How to execute Operating Room Design plan

  • Modern room design emphasizes on nonporous floor, wall, and ceiling.

Designed for:

  • Easy movement of the team personnel.
  • Sufficient space for necessary equipments.

Audiovisual arrangements to communicate with the concerned specialties as follows

Radiology/Pathology outside

This reduces traffic inside the OT and thus lessens contamination and risk of infection to the patient.


Inside the OT, it is ideal to be maintained at 18°C–21°C with a relative humidity of 50%–55% to prevent the patient from the possible occurrence of hypothermia. Anesthesia and the patient: International Standard Organization described “gas pathways in direct connection with the patient” that incorporates different components of the anesthesia machine, ventilator, and resuscitator, where misconnections may lead to life-threatening hazards.


  • Thorough pre-use checkup and cross checkup of the anesthetic equipment and drugs done by competent personnel.

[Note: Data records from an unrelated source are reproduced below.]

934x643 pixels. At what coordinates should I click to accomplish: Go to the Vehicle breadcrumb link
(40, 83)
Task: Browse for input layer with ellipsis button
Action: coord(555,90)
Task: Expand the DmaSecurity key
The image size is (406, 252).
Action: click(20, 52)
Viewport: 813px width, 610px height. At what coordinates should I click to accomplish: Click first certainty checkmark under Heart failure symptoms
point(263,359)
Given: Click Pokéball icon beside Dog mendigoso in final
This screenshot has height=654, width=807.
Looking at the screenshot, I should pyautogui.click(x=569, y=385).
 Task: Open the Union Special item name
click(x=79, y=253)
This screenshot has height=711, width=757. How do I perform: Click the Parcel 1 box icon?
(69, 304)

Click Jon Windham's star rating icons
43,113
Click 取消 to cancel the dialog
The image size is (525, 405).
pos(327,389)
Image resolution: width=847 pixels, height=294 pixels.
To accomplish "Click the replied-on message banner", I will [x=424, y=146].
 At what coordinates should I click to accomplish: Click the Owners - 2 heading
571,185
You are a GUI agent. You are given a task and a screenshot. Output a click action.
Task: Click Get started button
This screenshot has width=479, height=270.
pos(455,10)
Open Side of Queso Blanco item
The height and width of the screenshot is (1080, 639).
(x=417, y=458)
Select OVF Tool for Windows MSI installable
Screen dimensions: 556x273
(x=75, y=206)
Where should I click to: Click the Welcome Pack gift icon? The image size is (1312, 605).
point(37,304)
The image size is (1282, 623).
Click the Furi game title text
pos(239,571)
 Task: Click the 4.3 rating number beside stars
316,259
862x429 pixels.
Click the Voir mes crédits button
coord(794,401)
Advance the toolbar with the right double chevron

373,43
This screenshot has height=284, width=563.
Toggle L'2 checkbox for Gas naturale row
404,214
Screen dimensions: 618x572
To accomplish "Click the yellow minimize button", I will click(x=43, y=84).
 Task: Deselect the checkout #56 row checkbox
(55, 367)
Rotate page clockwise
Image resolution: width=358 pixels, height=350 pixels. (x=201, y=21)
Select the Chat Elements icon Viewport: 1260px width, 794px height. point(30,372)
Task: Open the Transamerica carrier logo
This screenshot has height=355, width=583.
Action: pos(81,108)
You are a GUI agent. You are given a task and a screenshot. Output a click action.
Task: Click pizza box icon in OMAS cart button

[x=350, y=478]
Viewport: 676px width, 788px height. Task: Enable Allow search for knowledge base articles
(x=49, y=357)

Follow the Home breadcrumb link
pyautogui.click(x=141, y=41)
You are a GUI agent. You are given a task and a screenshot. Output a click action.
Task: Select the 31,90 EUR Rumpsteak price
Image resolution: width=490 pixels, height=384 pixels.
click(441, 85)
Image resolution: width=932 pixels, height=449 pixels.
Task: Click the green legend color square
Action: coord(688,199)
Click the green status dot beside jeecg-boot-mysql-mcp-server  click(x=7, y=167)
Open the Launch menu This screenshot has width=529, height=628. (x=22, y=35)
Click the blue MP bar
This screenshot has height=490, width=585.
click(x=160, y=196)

As per studies, human error is not infrequent than equipment failure.
  • Periodical equipment maintenance is mandatory.
  • To prevent hypothermia to the patient, Use following types of equipment
  1. Warm intravenous fluid
  2. warm water mattresses


Use of headlamps with fiber-optic lighting for confined space surgery makes room in the operation table area. Adjustable ceiling OT lights, free of glare and nonreflective, kept at a height that can give proper illumination to the surgical field and does not cause head injury to any person while moving around.


Unidirectional laminar airflow into the OT, at the entry point, gets filtered by the high-efficiency particulate air filter. Hygiene of OT should maintain by an efficient gas scavenger system.


More the noise, more stress for the team. The significant hearing loss during orthopedic procedures in orthopedic surgeons is associated with the elevated noise level that may go even higher than the intensity of normal conversation which is 50 dBA.


  • Architectural construction of OT should have minimum reverberation.
  • Quieter movement of the personnel during surgical procedures.
  • Instruments made of heat-resistant plastic material, used for no clatter.
  • Mobile phones should be in silent mode.
  • Least possible verbal communication.
  • Occupational Safety and Health Administration (OSHA) recommends protective devices where exposure to continuous sound intensity is at least 80 dBA and the duration is 8 h.